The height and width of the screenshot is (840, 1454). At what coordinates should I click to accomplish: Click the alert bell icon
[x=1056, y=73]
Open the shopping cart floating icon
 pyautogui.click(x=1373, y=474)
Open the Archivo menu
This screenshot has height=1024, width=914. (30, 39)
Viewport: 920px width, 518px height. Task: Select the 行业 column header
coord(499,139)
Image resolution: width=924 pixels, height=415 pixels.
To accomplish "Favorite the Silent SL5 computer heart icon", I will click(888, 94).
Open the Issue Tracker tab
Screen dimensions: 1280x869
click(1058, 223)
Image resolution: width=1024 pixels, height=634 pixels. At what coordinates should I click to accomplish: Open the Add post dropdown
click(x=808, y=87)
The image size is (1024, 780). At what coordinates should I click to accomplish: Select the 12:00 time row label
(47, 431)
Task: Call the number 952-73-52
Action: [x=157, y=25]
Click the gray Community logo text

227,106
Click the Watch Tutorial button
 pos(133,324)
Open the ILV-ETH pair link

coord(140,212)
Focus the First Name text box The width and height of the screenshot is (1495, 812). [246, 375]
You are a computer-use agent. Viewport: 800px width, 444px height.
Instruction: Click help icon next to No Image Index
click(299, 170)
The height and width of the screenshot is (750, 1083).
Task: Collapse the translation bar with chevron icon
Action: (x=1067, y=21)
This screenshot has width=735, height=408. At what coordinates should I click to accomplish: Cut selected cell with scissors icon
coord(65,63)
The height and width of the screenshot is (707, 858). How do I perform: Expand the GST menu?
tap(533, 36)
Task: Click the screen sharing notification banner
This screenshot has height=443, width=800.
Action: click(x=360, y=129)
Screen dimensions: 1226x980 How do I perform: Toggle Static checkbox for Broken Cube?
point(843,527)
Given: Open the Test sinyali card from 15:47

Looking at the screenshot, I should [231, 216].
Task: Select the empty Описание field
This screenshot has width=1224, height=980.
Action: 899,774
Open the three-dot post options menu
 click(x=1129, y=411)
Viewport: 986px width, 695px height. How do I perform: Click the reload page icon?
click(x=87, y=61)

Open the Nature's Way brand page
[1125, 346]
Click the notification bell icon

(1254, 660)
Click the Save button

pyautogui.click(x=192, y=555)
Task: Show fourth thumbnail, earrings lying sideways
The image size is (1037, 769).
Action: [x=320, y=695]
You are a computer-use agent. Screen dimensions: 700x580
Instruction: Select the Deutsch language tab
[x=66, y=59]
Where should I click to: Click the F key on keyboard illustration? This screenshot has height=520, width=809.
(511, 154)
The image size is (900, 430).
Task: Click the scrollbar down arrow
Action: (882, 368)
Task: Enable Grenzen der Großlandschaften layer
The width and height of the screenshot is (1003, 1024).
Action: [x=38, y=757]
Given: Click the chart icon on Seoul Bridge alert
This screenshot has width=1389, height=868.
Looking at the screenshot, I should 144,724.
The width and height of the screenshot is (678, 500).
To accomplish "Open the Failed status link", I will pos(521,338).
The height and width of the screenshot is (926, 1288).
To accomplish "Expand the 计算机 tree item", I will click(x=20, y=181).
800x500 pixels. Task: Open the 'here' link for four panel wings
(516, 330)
——
INSTRUCTIONS FOR THE TASK – None of the records may be left out; each is to be restated exactly.

TASK RESPONSE –
The height and width of the screenshot is (840, 1454). At what coordinates should I click to accomplish: Click the alert bell icon
[x=1056, y=73]
Open the shopping cart floating icon
 pyautogui.click(x=1373, y=474)
Open the Archivo menu
This screenshot has height=1024, width=914. (30, 39)
Viewport: 920px width, 518px height. Task: Select the 行业 column header
coord(499,139)
Image resolution: width=924 pixels, height=415 pixels.
To accomplish "Favorite the Silent SL5 computer heart icon", I will click(888, 94).
Open the Issue Tracker tab
Screen dimensions: 1280x869
click(1058, 223)
Image resolution: width=1024 pixels, height=634 pixels. At what coordinates should I click to accomplish: Open the Add post dropdown
click(x=808, y=87)
The image size is (1024, 780). At what coordinates should I click to accomplish: Select the 12:00 time row label
(47, 431)
Task: Call the number 952-73-52
Action: [x=157, y=25]
Click the gray Community logo text

227,106
Click the Watch Tutorial button
 pos(133,324)
Open the ILV-ETH pair link

coord(140,212)
Focus the First Name text box The width and height of the screenshot is (1495, 812). [246, 375]
You are a computer-use agent. Viewport: 800px width, 444px height.
Instruction: Click help icon next to No Image Index
click(299, 170)
The height and width of the screenshot is (750, 1083).
Task: Collapse the translation bar with chevron icon
Action: (x=1067, y=21)
This screenshot has width=735, height=408. At what coordinates should I click to accomplish: Cut selected cell with scissors icon
coord(65,63)
The height and width of the screenshot is (707, 858). How do I perform: Expand the GST menu?
tap(533, 36)
Task: Click the screen sharing notification banner
This screenshot has height=443, width=800.
Action: click(x=360, y=129)
Screen dimensions: 1226x980 How do I perform: Toggle Static checkbox for Broken Cube?
point(843,527)
Given: Open the Test sinyali card from 15:47

Looking at the screenshot, I should [231, 216].
Task: Select the empty Описание field
This screenshot has width=1224, height=980.
Action: 899,774
Open the three-dot post options menu
 click(x=1129, y=411)
Viewport: 986px width, 695px height. How do I perform: Click the reload page icon?
click(x=87, y=61)

Open the Nature's Way brand page
[1125, 346]
Click the notification bell icon

(1254, 660)
Click the Save button

pyautogui.click(x=192, y=555)
Task: Show fourth thumbnail, earrings lying sideways
The image size is (1037, 769).
Action: [x=320, y=695]
You are a computer-use agent. Screen dimensions: 700x580
Instruction: Select the Deutsch language tab
[x=66, y=59]
Where should I click to: Click the F key on keyboard illustration? This screenshot has height=520, width=809.
(511, 154)
The image size is (900, 430).
Task: Click the scrollbar down arrow
Action: (882, 368)
Task: Enable Grenzen der Großlandschaften layer
The width and height of the screenshot is (1003, 1024).
Action: [x=38, y=757]
Given: Click the chart icon on Seoul Bridge alert
This screenshot has width=1389, height=868.
Looking at the screenshot, I should 144,724.
The width and height of the screenshot is (678, 500).
To accomplish "Open the Failed status link", I will pos(521,338).
The height and width of the screenshot is (926, 1288).
To accomplish "Expand the 计算机 tree item", I will click(x=20, y=181).
800x500 pixels. Task: Open the 'here' link for four panel wings
(516, 330)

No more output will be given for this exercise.